А меня, тем временем, судя по покачиванию, несли. И, видимо, это покачивание меня начало приводить в относительный порядок: я хотя бы стал различать слова в переговорах моих носильщиков, которые оказались знакомые лючитоны.

 

— Принесли, Котельный Мастер! — рявкнул через некоторое время один из нёсших меня лючитонов. — Лекарь Дун толкует, что здоров, только отлежаться надо. Магера матёрого сжёг… Только мы не поняли, как, — уже растерянно дополнил он.

 

Да и я растерялся — как я мог “сжечь магера”, когда меня этот магер смертью убивал? Ну в крайнем случае — порабощал, хотя не думаю, что о порабощении такими словами и тоном сообщают. И в бою, вдобавок. Хотя — печать клятвы.

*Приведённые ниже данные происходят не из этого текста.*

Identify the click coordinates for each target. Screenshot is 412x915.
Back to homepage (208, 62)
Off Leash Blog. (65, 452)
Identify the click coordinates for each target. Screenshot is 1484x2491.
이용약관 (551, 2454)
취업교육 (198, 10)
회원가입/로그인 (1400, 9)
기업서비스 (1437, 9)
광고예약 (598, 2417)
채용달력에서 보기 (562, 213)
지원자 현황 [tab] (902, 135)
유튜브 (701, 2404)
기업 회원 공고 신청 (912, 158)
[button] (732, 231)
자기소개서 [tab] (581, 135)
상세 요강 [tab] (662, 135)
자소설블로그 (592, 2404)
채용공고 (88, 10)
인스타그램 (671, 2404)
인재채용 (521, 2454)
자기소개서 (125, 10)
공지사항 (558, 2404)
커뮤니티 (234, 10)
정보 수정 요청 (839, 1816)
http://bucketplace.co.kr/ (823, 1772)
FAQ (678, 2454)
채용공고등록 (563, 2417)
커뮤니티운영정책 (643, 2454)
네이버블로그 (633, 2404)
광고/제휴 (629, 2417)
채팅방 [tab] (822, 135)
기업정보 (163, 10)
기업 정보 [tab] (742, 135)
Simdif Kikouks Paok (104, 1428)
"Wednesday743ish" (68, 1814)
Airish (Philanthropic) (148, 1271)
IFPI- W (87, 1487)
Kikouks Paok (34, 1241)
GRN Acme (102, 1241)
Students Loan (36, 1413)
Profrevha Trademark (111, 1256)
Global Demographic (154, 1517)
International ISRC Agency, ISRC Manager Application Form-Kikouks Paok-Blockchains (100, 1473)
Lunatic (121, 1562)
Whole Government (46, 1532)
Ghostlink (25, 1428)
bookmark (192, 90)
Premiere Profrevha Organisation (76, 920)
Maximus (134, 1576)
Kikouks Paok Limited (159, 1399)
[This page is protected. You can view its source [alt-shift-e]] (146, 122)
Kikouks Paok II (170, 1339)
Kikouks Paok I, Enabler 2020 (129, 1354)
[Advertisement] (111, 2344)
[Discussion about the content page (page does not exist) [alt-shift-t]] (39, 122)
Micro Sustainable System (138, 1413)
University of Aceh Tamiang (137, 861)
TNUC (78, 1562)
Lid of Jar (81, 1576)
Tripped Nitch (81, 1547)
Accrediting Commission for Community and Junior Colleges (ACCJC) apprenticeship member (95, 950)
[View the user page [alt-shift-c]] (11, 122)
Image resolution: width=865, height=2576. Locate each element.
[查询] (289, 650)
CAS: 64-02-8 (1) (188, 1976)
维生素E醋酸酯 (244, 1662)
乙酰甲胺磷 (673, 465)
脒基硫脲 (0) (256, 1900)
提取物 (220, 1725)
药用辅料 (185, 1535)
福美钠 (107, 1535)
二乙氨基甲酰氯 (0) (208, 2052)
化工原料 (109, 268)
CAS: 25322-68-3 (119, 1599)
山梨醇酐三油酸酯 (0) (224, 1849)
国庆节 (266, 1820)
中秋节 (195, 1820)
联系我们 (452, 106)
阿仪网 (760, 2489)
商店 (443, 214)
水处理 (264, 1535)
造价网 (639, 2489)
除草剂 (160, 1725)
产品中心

Тогда — это мастер Креп меня защитил. И логично выходит, а что мне так дурно — так видно, я как “медиум” из уроков натурфилософии выступил для мистических сил мастера.

 

— Куда вам понять, — хмыкнул знакомый голос. — Сюда тащите, — распорядился он.

 

И, судя по всему, оказался я на кровати в своей каютке. Видеть я ничего не видел, конечно, но в Котельной ориентировался уже очень и очень неплохо. И ощущения от травяного матраца под покрывалом были знакомыми.

 

— Да уж, парень, — протянул вдруг мастер Креп. — И что с тобой делать?

 

Я попробовал ответить, но не выходило. Но, видимо, мои усилия стали заметны мастеру, поскольку последовало:

 

— Лежи, Фиктор, не дёргайся. Одного пирата утопили, один сбежал. Вагус Сумбонт на маршруте, ты — жив. И…

— Разслшших, — вдруг, невесть откуда раздался голос капитана, а судя по постукиванию каблуков — он вошёл в мою каюту, что уж совсем странно.